3. In aanvulling op het eerste lid geldt voor indeling in de urgentiecategorie op grond van sociale indicatie tevens de voorwaarde dat er bij de woningzoekende dat er sprake moet zijn van ernstige psychiatrische en/of psycho-sociale problematiek in relatie met de zelfstandige woonomstandigheden, waarbij aannemelijk moet worden gemaakt worden dat medicatie/therapie in de afgelopen 6 maanden niet tot verbetering/oplossing van de problematiek heeft geleid en een andere zelfstandige woonsituatie een oplossing biedt voor de ernstige psychiatrische en/of psychosociale problemen.
Artikel 19. Hardheidsclausule en pilots
1. Burgemeester en wethouders zijn bevoegd in gevallen waarin de toepassing van deze verordening naar hun oordeel tot onbillijkheid van overwegende aard leidt ten gunste van de woningzoekende af te wijken van deze verordening.
(…)
Beleidsregels urgenties Alkmaar 2019
Artikel 2. Criteria voor urgenties op medische/sociale indicatie (verordening artikel 11a)
(…)
2. Voor aanvragen op grond van sociale indicatie (artikel 11a lid 3) verlenen burgemeester en wethouders geen urgentie als de volgende omstandigheden zich voordoen:
(…)
c. Gezinsproblemen zoals:
(…)
3. Echtscheiding/relatieverbreking met of zonder kinderen.
Beleidsregel van het college van burgemeester en wethouders van de gemeente Alkmaar houdende regels omtrent urgentie bij huisvesting
Artikel 2. Criteria voor urgenties op medische/sociale indicatie (verordening artikel 11a)
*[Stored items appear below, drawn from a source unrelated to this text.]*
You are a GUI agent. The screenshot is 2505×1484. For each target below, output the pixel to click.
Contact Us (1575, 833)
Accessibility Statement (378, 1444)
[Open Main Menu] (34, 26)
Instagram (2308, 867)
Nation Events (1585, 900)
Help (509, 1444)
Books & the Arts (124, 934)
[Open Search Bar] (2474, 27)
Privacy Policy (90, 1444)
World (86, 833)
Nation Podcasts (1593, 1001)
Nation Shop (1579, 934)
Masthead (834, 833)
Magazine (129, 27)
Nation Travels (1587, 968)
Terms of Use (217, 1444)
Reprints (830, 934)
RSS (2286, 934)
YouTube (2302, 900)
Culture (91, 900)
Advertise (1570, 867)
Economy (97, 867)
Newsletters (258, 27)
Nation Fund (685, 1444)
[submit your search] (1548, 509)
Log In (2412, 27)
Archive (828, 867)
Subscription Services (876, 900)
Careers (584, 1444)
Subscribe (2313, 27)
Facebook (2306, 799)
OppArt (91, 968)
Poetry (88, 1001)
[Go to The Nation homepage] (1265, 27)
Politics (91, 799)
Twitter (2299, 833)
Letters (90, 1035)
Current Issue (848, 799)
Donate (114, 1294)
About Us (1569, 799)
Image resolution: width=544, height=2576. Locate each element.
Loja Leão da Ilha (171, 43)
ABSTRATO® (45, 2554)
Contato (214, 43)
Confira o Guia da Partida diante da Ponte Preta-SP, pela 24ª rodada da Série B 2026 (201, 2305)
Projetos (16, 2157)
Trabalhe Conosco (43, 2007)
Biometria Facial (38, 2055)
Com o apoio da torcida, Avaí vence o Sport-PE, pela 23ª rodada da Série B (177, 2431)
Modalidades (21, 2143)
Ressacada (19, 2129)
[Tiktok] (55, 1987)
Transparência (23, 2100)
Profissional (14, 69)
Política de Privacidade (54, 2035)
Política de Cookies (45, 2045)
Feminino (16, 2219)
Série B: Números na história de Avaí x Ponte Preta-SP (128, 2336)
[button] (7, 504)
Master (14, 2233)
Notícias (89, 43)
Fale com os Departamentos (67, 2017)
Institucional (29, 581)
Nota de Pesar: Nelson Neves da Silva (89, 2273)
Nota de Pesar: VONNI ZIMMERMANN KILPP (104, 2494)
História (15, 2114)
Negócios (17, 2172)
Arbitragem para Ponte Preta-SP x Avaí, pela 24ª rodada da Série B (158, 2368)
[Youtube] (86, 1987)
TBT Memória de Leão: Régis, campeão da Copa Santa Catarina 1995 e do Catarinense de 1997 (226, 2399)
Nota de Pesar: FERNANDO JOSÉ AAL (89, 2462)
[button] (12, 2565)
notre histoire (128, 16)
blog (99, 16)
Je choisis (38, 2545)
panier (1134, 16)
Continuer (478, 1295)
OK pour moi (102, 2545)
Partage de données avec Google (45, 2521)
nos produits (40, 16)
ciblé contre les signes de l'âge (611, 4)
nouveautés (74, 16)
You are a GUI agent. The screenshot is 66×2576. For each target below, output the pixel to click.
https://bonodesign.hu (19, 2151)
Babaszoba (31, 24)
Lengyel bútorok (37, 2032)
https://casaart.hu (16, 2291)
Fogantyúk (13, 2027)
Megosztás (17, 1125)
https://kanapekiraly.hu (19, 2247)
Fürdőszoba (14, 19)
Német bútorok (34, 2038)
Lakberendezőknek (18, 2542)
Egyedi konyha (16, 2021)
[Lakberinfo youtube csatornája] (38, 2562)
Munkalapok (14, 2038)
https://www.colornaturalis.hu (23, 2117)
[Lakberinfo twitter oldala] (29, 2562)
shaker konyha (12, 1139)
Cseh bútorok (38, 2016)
1.Voor aanvragen op grond van medische indicatie (artikel 11a lid 2) wordt de situatie als onhoudbaar beschouwd in de volgende gevallen:
a. als de bruikbaarheid of toegankelijkheid van de woning door ziekte of door een lichamelijke of verstandelijke beperking ernstig wordt belemmerd (ergonomische belemmeringen);
b.als de huidige woonsituatie ernstige schade veroorzaakt aan de gezondheid.
2.Voor aanvragen op grond van sociale indicatie (artikel 11a lid 3) verlenen burgemeester en wethouders geen urgentie als de volgende omstandigheden zich voordoen:
a.problemen met de woning in de zin van:
1.ruimtegebrek, wonend in een te kleine woning;
2.een slecht onderhouden woning
3.problemen met tuinonderhoud, het huishouden, en het onderhoud van de woning vanwege slechte gezondheid;
4.vrijwillige verkoop van de eigen woning;
5.huuropzegging door verhuurder;
6.onderhuur of een tijdelijk huurcontract.
b. problemen met de woonomgeving in de zin van:
1.conflict met buren;
2.lawaaioverlast van de directe omgeving;
3.achteruitgang van de buurt.
c. Gezinsproblemen zoals:
1.Inwonend met of zonder kinderen.
2.Zwangerschap.
3.Echtscheiding/relatieverbreking met of zonder kinderen.
4.Slechte ouder-kind relatie.
5.Wanneer men de partner (eventueel met kinderen) vanuit het buitenland wil laten overkomen.
d.Overige problemen zoals:
1.Geen eigen woning of dakloos.
2.Werk in de regio aanvaard.
3.Vanuit het buitenland teruggekeerd.
4.Wanneer men reeds gedurende een lange periode op woonruimte wacht.
5.Financiële problemen.
3.De in lid 2 vermelde situaties zijn niet limitatief omschreven. Het niet genoemd staan van een situatie in bovenstaande lijst leidt niet tot automatische toekenning van een urgentie op grond van sociale indicatie.